╭─ Entries

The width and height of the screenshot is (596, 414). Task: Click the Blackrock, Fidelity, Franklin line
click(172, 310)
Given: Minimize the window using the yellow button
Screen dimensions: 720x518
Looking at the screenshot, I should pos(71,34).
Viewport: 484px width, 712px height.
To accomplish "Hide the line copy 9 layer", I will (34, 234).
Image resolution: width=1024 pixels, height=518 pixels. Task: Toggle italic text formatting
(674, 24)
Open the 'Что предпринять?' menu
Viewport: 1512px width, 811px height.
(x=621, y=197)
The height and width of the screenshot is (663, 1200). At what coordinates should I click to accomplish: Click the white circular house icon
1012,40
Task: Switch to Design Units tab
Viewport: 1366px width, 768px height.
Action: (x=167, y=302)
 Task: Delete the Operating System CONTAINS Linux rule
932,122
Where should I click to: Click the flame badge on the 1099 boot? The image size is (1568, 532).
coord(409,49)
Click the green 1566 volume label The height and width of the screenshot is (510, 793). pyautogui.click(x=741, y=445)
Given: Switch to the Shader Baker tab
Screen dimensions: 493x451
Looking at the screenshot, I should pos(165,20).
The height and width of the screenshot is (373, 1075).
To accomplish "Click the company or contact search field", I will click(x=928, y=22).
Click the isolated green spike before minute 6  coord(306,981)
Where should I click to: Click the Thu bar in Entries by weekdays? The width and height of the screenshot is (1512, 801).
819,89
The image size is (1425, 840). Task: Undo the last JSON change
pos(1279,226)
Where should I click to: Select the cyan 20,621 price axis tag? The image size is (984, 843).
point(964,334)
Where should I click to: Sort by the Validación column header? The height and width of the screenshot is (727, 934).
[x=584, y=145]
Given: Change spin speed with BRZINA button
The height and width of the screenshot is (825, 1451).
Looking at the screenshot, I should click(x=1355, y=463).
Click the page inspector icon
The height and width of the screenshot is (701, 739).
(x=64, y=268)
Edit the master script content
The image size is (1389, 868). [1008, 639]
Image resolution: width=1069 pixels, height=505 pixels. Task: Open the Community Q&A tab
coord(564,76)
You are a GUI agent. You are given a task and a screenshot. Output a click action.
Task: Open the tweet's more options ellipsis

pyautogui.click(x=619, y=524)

╰─

» **Task description**
Please reproduce the listing above word for word, starting with the line that contains "Click the isolated" and going on through the end of the listing.

» **Reply**
Click the isolated green spike before minute 6  coord(306,981)
Where should I click to: Click the Thu bar in Entries by weekdays? The width and height of the screenshot is (1512, 801).
819,89
The image size is (1425, 840). Task: Undo the last JSON change
pos(1279,226)
Where should I click to: Select the cyan 20,621 price axis tag? The image size is (984, 843).
point(964,334)
Where should I click to: Sort by the Validación column header? The height and width of the screenshot is (727, 934).
[x=584, y=145]
Given: Change spin speed with BRZINA button
The height and width of the screenshot is (825, 1451).
Looking at the screenshot, I should click(x=1355, y=463).
Click the page inspector icon
The height and width of the screenshot is (701, 739).
(x=64, y=268)
Edit the master script content
The image size is (1389, 868). [1008, 639]
Image resolution: width=1069 pixels, height=505 pixels. Task: Open the Community Q&A tab
coord(564,76)
You are a GUI agent. You are given a task and a screenshot. Output a click action.
Task: Open the tweet's more options ellipsis

pyautogui.click(x=619, y=524)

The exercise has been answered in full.